Wolfgang Heidenfeld (; 29 May 1911 – 3 August 1981) was a German chess player and chess composer.

Heidenfeld was born in Berlin. He was forced to move from Germany to South Africa in the 1930s because he was a Jew. There, he won the South African Chess Championship eight times, and he represented South Africa in the Chess Olympiad in 1958. Besides playing chess, he was also a writer, door-to-door salesman, journalist, and designer of crossword puzzles. His hobbies were poker, bridge and collecting stamps as well as playing chess. During World War II, he used his fluency in German to help decode German messages for the Allies.

In 1955, he beat former world champion Max Euwe. He also won games against Miguel Najdorf, Joaquim Durao and Ludek Pachman. He never became an International Master—he did eventually attain the required qualifications but declined to accept the award from FIDE.

He wrote several chess books, including Chess Springbok (1955), My Book of Fun and Games (1958), Grosse Remispartien (1968; in German; an English edition entitled Draw!, edited by John Nunn, was published in 1982), and Lacking the Master Touch (1970).

In 1957, after visiting Ireland, he moved to Dublin. In 1979, the family moved back to Ulm, where he died two years later.

> _EXTRACTED INFORMATION_:

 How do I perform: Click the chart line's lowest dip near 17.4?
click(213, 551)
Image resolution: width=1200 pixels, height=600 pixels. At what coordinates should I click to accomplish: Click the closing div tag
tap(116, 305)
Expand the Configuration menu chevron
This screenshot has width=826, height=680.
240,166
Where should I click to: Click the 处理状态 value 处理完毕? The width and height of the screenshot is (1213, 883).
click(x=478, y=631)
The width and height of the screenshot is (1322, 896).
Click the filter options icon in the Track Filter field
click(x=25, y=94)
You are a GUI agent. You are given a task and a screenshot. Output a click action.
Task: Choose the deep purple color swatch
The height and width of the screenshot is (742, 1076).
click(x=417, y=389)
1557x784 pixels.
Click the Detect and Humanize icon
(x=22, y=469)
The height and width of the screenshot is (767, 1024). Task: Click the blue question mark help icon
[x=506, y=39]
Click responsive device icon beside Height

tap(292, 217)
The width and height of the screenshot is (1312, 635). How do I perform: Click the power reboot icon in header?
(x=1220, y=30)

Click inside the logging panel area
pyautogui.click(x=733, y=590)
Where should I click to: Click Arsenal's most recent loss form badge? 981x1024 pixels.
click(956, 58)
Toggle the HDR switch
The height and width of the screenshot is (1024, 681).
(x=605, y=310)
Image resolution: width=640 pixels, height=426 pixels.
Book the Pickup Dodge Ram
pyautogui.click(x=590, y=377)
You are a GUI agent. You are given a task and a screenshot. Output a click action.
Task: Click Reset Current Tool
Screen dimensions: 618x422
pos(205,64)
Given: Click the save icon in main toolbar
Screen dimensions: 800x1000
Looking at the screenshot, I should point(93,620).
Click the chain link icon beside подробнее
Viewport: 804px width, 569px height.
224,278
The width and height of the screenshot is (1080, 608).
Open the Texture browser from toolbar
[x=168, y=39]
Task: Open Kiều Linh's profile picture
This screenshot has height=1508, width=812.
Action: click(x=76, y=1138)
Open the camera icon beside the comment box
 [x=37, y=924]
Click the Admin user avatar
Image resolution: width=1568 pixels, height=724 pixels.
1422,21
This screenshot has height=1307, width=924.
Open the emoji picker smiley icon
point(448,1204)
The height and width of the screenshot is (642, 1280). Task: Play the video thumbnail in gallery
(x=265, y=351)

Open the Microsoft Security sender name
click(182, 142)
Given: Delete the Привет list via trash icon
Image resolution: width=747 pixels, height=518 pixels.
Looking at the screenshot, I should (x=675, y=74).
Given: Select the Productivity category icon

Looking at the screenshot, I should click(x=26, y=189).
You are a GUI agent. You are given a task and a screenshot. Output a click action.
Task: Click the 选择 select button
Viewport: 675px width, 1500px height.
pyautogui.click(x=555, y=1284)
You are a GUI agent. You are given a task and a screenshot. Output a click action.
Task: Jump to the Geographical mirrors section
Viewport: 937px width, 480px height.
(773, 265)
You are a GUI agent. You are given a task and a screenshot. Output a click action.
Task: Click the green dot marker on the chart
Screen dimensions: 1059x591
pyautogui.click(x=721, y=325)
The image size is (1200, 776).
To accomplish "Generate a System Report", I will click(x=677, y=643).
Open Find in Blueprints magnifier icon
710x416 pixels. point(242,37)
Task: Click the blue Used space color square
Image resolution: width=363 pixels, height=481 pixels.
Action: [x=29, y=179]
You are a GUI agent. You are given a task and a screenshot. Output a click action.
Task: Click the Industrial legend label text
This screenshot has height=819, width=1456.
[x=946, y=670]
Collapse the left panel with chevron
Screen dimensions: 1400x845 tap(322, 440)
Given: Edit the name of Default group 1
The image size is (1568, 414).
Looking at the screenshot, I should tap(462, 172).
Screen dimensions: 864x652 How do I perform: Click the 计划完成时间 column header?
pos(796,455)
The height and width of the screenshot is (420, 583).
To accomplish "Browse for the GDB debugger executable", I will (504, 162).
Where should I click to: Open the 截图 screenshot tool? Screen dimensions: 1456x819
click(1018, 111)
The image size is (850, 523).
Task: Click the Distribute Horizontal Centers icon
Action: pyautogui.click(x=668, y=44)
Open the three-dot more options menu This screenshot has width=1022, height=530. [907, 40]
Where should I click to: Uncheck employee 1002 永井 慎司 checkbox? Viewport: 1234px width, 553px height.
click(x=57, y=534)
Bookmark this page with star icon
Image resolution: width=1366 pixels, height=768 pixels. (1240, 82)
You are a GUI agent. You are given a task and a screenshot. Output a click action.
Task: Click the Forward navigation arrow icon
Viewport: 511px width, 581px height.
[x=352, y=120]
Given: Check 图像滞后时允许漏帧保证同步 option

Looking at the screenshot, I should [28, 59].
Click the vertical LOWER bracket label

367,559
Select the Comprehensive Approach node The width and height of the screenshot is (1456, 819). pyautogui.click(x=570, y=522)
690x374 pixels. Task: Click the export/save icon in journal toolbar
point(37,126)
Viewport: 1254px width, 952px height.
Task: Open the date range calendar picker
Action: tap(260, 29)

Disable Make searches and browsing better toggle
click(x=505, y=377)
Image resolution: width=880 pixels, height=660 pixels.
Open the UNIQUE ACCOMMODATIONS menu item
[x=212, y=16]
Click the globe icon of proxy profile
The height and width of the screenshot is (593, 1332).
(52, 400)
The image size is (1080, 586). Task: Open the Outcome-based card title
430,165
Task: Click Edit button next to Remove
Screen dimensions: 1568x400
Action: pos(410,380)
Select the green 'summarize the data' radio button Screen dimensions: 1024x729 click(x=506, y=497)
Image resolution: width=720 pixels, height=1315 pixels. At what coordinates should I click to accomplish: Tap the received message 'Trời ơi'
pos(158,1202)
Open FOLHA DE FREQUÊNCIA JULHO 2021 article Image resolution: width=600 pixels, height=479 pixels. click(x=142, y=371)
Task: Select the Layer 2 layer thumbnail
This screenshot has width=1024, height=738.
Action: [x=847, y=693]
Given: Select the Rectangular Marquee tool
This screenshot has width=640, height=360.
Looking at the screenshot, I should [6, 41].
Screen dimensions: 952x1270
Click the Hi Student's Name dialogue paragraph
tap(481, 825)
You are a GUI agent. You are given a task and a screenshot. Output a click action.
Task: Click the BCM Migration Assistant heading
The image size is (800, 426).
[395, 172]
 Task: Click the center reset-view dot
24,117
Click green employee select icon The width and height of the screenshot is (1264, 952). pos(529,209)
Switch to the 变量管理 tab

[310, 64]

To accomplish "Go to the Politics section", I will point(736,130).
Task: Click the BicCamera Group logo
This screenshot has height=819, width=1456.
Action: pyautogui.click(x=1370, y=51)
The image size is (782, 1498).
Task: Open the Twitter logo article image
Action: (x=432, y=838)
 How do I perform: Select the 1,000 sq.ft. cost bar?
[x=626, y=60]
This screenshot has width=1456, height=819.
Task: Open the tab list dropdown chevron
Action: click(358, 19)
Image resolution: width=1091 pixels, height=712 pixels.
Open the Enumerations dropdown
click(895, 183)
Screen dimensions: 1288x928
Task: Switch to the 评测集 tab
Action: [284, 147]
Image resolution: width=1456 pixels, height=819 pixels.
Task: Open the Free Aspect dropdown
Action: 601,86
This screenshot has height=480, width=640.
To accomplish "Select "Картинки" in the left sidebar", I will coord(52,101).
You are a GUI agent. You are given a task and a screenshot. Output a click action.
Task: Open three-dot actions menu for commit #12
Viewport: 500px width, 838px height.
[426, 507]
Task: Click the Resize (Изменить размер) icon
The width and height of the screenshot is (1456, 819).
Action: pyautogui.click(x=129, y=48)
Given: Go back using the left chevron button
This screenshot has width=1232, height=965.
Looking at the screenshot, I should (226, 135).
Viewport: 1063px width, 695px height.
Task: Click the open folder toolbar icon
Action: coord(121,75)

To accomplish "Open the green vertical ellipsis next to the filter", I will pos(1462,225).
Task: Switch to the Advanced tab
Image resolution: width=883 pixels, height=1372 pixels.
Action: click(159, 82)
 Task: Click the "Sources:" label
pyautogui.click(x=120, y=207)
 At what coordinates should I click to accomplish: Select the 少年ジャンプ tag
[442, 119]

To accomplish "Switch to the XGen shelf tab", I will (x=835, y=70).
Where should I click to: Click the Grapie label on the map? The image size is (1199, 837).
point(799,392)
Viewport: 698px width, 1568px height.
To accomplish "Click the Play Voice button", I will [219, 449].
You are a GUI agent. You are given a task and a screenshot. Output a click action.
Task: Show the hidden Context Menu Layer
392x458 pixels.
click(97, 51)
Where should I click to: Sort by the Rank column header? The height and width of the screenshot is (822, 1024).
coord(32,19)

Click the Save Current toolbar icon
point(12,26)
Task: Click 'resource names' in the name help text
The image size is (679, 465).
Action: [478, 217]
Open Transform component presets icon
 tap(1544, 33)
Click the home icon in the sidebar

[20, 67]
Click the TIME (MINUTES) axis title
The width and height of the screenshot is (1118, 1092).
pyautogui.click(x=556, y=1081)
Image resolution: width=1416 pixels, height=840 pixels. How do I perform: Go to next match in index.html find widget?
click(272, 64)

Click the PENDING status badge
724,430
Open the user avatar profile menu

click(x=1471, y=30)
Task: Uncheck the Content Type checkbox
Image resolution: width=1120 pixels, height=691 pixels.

> _WRITTEN INSTRUCTION 1_: List every player the Wolfgang Heidenfeld biography names as someone he defeated in a game.
> _WRITTEN INSTRUCTION 2_: Write the next part of the Wolfgang Heidenfeld biography, beginning after its final sentence.

> _EXPECTED OUTPUT 1_: Max Euwe, Miguel Najdorf, Joaquim Durao, Ludek Pachman

> _EXPECTED OUTPUT 2_:
Heidenfeld was Irish Champion in 1958, 1963, 1964, 1967, 1968, and 1972.
He won the Leinster Chess Championship in 1965, 1969 (shared), and 1972.
He was in the Olympiad team in 1966, 1968, 1970 and 1974; and in the European Championships team in 1967.

His son Mark Heidenfeld is an International Master, has also played chess for Ireland, and won the Irish Chess Championship in 2000 and 2021.

The Heidenfeld Trophy, the second division, of the Leinster chess league, is named in his honour.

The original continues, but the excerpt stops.